Overview

A Study to Evaluate the Acceptability and Preference for Contraceptive Options as Proxy for HIV Prevention Methods

Status:
Unknown status
Trial end date:
2020-02-28
Target enrollment:
0
Participant gender:
Female
Summary
This study will enrol sexually active, healthy girls aged 16-17 to assess and compare the acceptability and preference for a monthly vaginal ring, bi-monthly injectable contraception or daily dose oral contraception, as proxy for female-controlled ARV-based HIV prevention methods.
Phase:
N/A
Accepts Healthy Volunteers?
Accepts Healthy Volunteers
Details
Lead Sponsor:
Desmond Tutu HIV Centre
Treatments:
Contraceptive Agents
Contraceptives, Oral
Ethinyl Estradiol-Norgestrel Combination
Ethinyl estradiol, levonorgestrel drug combination
NuvaRing
Criteria
Inclusion Criteria:

1. Age 16 to 17 years (inclusive) at screening, verified per study site SOPs.

2. Able and willing to provide written informed consent and has a guardian who is able
and willing to provide written informed consent to be screened for and to take part in
the study.

3. Report being sexually active, as defined by penetrative vaginal sex in the last 90
days.

4. (For those potential participants who are currently using a method of hormonal
contraception) Reports being within 30 days or less of needing a new supply of
contraception; agrees to terminate her current method of contraception; and indicates
willingness to use the contraceptive options as assigned in the study.

5. Able and willing to provide adequate locator information, as defined in site SOPs.

6. HIV-uninfected based on testing performed by study staff at screening and enrollment.

7. Has negative pregnancy test at screening and enrollment and per participant report,
does not intend to become pregnant in the next 8 months.

8. Agrees to use condoms, in addition to the assigned contraception options, for the
duration of the study

9. Does not report intention to relocate out of the study area during the course of the
study.

10. At Screening/ Enrollment, participant states a willingness to refrain from inserting
any non-study vaginal products or objects into the vagina, including but not limited
to, spermicides, diaphragms, contraceptive vaginal rings (besides the Nuvaring),
vaginal medications, menstrual cups, cervical caps (or any other vaginal barrier
method), douches, lubricants, sex toys (vibrators, dildos, etc) throughout the
duration of study participation.

11. Does not have job or other obligations that would require long absences from the area
(> 8 weeks at a time).

12. Willing to undergo all study-required procedures.

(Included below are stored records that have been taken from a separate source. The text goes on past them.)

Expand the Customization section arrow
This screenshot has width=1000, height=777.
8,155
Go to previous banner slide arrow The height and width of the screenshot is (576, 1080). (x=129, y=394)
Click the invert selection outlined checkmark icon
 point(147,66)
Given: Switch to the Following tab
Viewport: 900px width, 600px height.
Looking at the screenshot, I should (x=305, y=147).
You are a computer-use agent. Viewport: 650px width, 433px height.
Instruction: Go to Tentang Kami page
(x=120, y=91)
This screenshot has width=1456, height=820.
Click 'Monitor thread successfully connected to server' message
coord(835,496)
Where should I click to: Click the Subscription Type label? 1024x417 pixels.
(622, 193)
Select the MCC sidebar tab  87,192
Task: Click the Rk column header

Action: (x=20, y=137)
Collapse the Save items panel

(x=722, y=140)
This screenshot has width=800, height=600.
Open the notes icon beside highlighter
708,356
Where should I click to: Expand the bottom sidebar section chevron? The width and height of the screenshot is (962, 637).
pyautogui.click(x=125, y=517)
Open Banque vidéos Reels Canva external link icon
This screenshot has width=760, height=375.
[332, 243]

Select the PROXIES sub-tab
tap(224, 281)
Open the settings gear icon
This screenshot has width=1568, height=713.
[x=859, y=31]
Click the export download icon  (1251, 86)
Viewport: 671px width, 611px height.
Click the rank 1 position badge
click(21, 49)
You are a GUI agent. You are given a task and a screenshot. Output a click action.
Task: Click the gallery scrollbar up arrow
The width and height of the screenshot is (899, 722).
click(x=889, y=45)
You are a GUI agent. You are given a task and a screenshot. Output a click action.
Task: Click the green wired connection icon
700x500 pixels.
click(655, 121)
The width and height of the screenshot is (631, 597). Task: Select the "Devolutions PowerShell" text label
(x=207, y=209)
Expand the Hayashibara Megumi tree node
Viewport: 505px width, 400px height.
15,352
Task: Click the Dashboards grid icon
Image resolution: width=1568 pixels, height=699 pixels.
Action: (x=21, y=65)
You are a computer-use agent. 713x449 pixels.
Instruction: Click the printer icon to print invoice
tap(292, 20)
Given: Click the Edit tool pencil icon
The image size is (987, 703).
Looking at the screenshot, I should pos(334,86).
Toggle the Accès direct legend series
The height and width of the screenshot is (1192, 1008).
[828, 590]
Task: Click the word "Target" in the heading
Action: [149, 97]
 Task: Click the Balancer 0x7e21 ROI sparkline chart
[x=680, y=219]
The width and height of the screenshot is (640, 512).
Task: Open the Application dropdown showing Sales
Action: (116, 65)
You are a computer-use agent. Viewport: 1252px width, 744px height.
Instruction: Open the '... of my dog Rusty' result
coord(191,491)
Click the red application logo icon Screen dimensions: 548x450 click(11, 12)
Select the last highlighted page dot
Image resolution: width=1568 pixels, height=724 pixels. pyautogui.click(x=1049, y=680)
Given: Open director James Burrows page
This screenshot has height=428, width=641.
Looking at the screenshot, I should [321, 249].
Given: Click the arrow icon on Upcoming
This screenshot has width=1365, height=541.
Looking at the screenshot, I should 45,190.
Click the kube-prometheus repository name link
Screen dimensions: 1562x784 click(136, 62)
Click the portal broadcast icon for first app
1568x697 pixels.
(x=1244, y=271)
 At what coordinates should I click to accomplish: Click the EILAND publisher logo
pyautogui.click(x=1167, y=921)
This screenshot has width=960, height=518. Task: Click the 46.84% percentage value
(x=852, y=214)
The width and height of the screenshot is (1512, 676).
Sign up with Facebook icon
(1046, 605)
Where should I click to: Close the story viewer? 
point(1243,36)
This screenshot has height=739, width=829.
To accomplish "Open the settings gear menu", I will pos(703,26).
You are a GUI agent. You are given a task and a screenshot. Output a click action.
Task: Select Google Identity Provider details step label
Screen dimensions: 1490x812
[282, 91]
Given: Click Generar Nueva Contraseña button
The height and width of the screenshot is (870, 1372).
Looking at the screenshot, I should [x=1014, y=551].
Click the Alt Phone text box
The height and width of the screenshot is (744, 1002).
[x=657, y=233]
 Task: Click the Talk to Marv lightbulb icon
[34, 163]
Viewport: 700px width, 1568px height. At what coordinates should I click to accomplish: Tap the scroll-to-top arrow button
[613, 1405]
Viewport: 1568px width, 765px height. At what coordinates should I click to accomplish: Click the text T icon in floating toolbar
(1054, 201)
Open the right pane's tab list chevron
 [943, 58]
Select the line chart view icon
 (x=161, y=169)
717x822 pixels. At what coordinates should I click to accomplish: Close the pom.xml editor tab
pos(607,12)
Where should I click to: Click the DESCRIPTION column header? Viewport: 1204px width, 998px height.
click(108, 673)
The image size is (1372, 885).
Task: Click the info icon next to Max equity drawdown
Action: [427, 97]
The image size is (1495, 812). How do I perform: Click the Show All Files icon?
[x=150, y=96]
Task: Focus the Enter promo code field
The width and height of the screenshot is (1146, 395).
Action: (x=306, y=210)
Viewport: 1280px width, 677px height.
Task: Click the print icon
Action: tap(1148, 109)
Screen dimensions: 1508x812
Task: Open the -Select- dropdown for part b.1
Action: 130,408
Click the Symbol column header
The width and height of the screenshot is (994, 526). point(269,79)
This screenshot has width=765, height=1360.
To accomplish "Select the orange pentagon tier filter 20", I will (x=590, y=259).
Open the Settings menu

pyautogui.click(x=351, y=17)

13. At screening and enrollment, agrees not to participate in other research studies
involving medical devices or vaginal products for the next 32 weeks

Exclusion Criteria:

1. Diagnosed with pelvic inflammatory disease, a sexually transmitted infection (STI) or
reproductive tract infection (RTI) requiring treatment per current WHO guidelines.

Note: Otherwise eligible participants diagnosed with STI or RTI during screening will
be offered treatment and may be enrolled after completing treatment and all symptoms
have resolved.

2. Urine dipstick for protein and glucose, of more than > 1+.

3. Any Grade > 2 toxicity on screening tests and assessments.

4. Has any other condition that, in the opinion of the investigator, would preclude
informed consent, make study participation unsafe, complicate interpretation of study
outcome data, or otherwise interfere with achieving study objectives.

5. Known allergy or sensitivity to the study products.

6. Demonstrates intent or desire to conceive in the next 32 weeks.

7. Appears psychologically unstable, intoxicated or under the influence of alcohol or
other drugs at the time of informed consent.

8. Has any other condition that, in the opinion of the investigator/designee, would
preclude informed consent, make study participation unsafe, complicate interpretation
of study outcome data, or otherwise interfere with achieving the study objectives.

9. Has hormonal contraceptive implant device or an intrauterine contraceptive device.